AI Article Synopsis

  • Hypnotic trance is described as a unique state of consciousness marked by specific neurophysiological changes, necessitating both subjective and objective measures for accurate assessment, especially in research and clinical settings.
  • A study involving 56 participants utilized monitors for bispectral index (BIS) and cerebral state index (CSI) during a standardized hypnosis test to see how these measures reflect changes in hypnotic susceptibility.
  • Results showed significant drops in BIS and CSI scores upon induction of hypnosis that remained steady during the trance, but there was no difference in physiological responses between participants deemed high or low in suggestibility.

Article Abstract

Introduction: Hypnotic trance can be defined as a non-ordinary state of consciousness that is accompanied by a number of neurophysiological changes, including brain electrophysiology. In addition to subjective measures, corresponding objective parameters are needed in experimental and clinical hypnosis research but are complex, impractical, or unspecific. A similar challenge exists for the measurement and monitoring of drug-induced hypnosis, namely general anesthesia. The observation of changes in EEG induced by narcotics has led to the development of monitors for the depth of anesthesia based on EEG parameters. We investigated whether two such monitors react to the induction and maintenance of hypnosis during a highly standardized procedure.

Methods: A total of 56 volunteers were monitored for the bispectral index (BIS) and cerebral state index (CSI) (range 0-100, >95 considered "awake") during the Harvard Group Scale of Hypnotic Susceptibility test. For this test, trance is induced by a taped text and followed by 12 tasks performed under hypnosis. In contrast to random forms of hypnosis, this represents a standardized, worldwide-established condition. According to the resulting score, participants were classified into suggestibility groups in order to evaluate whether the electrophysiological measurements of BIS and CIS indices differ between high and low suggestible persons. Furthermore, participants were asked to rate their hypnotic depth (HD, 1-10) at every task of the test.
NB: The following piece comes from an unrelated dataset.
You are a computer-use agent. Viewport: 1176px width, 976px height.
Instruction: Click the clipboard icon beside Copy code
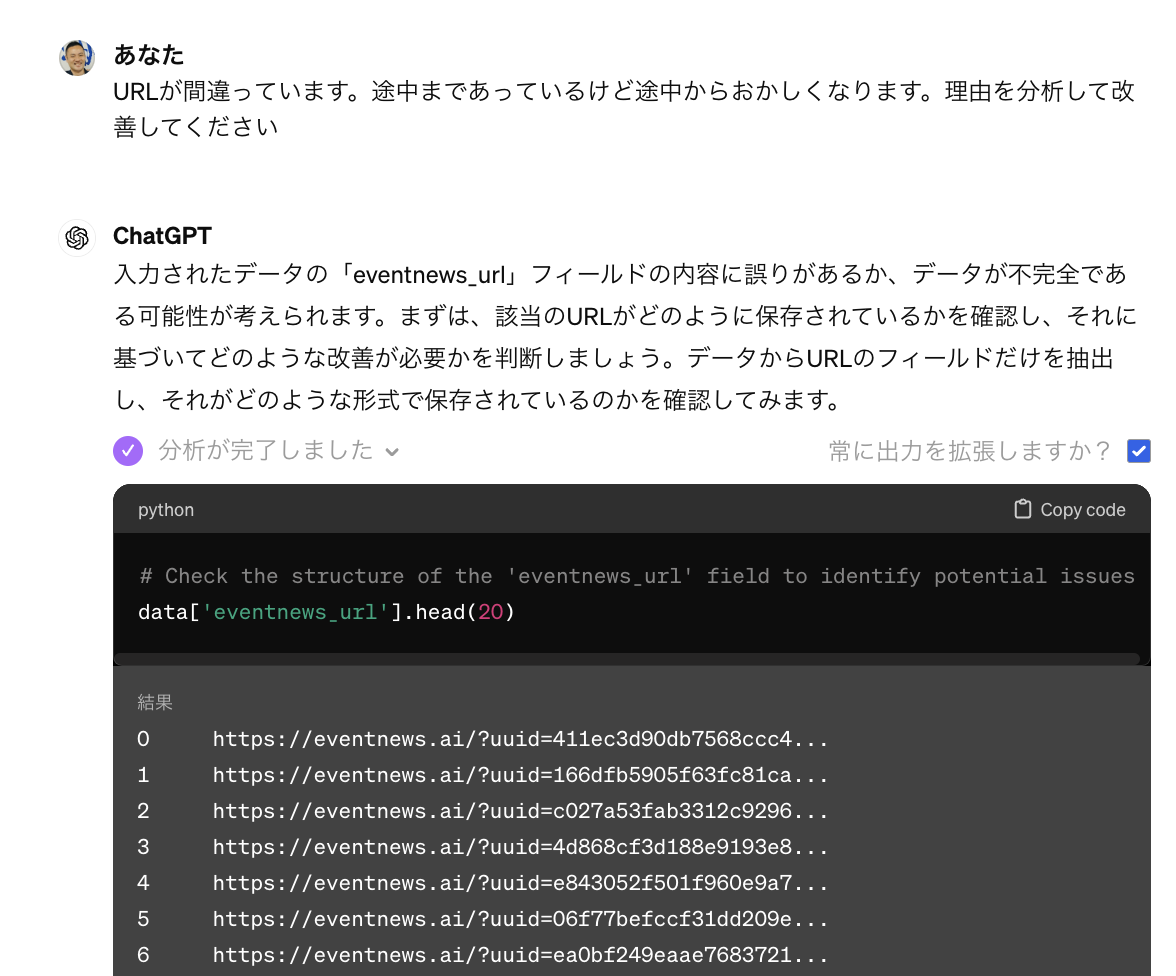1022,510
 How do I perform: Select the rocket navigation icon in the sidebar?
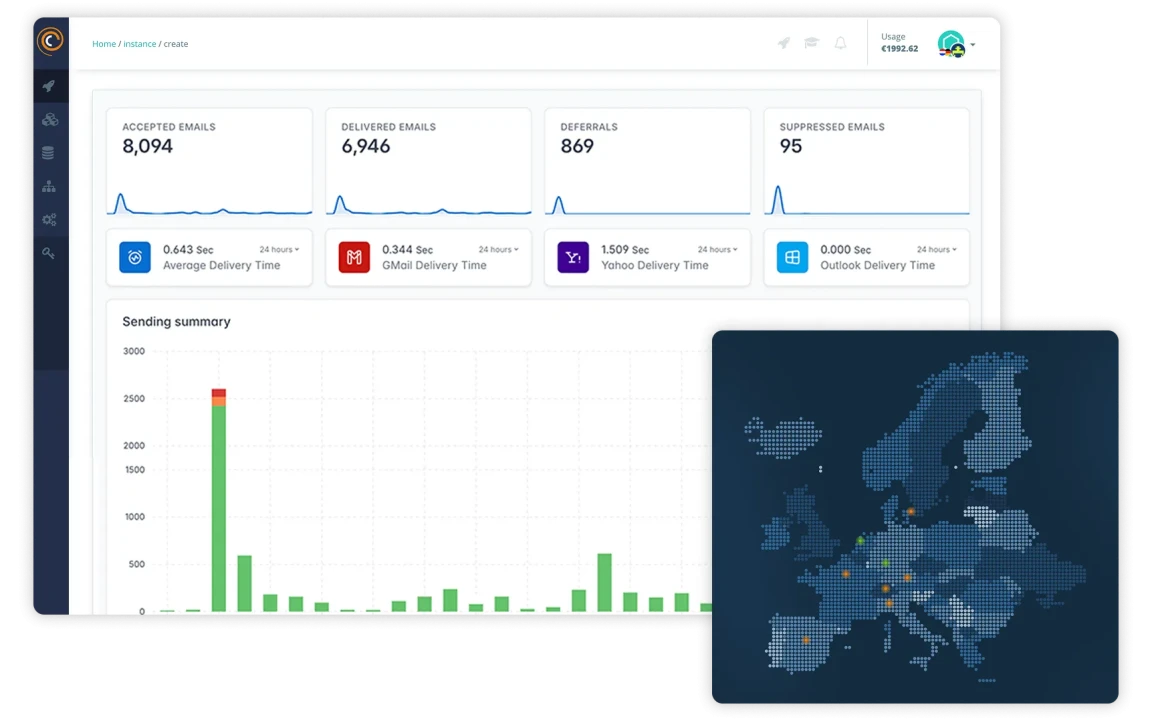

Results: Scores dropped significantly from a mean of 97.7 to 86.4 for BIS and from 94.6 to 77.7 for CSI with the induction of hypnosis to stay throughout hypnosis at levels of approximately 88.6 or 82.9, respectively. Results did not differ between high- and low-suggestible participants. The means of the subjective score of hypnotic depth and of the electrophysiological measurements showed a similar course. However, no correlation was found between BIS or CSI values and scores of hypnotic depths.

Conclusion: Monitors for depth of anesthesia respond to changes in consciousness, including trance states of hypnosis. However, specificity is unclear. Practically, in hypnosis research with the exclusion of drug effects or sleep, these monitors might be helpful to test and compare the efficacy of induction texts and to detect disturbances of trance state.